◆ GIVEN PASSAGE:
A preference would be to avoid alternative arrangements to bypass Hungary, which could include options to prolong the existing 2023 loan scheme for up to a year, raise common debt backed by national guarantees, or create a special financial vehicle to disburse grants, according to several EU diplomats and officials with knowledge of the discussions.
Leaders pilling pressure
With under three weeks to go until the EU’s emergency summit, EU and Hungarian officials are working to ‘see what could be agreeable’, according to people familiar with the discussions.
“We have been presented with the requests of Hungary, but at least we have engagement (…) of course, what is being requested might be very difficult and unacceptable for others,” an EU official said.
Some EU member states, including Italy, have also cast doubt on the idea of splitting the additional EU funding for Ukraine from the EU budget review, which is meant to top-up funding in other areas, such as migration management and investments in defence.
Italy’s Prime Minister Giorgia Meloni has been seeking to convince Orbán to lift his opposition to the EU’s support for Ukraine and to improve relations with President Volodymyr Zelenskyy, according to people familiar with the discussions.
Underscoring Meloni’s foreign policy ambitions, this also comes with an eye towards the European elections in June and a potential boost to the far-right European Conservatives and Reformists (ECR), which observers say could pave the way for Orbán’s currently unaffiliated Fidesz party to join.

◆ WORK TO COMPLETE:
(a) Reproduce word for word the part of the passage on Hungary and EU funding for Ukraine from "Leaders pilling pressure" to "agreeable’, according to people familiar with the discussions.".
(b) In the passage on Hungary and EU funding for Ukraine, who has been trying to persuade Orbán to drop his opposition to EU support for Ukraine?
(c) Extend the passage on Hungary and EU funding for Ukraine, picking up after its final sentence.

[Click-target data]

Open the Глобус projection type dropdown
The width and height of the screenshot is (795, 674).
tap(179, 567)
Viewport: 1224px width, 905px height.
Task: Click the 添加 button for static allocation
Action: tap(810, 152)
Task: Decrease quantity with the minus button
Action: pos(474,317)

◆ FINAL RESULTS:
(a)
Leaders pilling pressure
With under three weeks to go until the EU’s emergency summit, EU and Hungarian officials are working to ‘see what could be agreeable’, according to people familiar with the discussions.

(b) Italy's Prime Minister Giorgia Meloni.

(c)
US ‘disappointed’ by Hungary
Additional pressure for Hungary to agree to Ukraine funding is coming from the US, with Washington saying it is “disappointed” by Orbán’s Ukraine policy.
“I think we’re disappointed that (…) Prime Minister Orbán has chosen to stand alone in the European Union in questioning the fight to support Ukrainians,” Jim O’Brien, the US State Department’s Assistant Secretary for European and Eurasian Affairs, told reporters in a briefing on Thursday.
Relations between Budapest and Washington over the past year have also soured due to Hungary’s foot-dragging over the ratification of Sweden’s NATO accession and also over Orban’s warm ties with Moscow despite the war in Ukraine.
The senior US officials also said he looks forward to Budapest fulfilling its promise not to be the last to ratify Sweden’s NATO accession.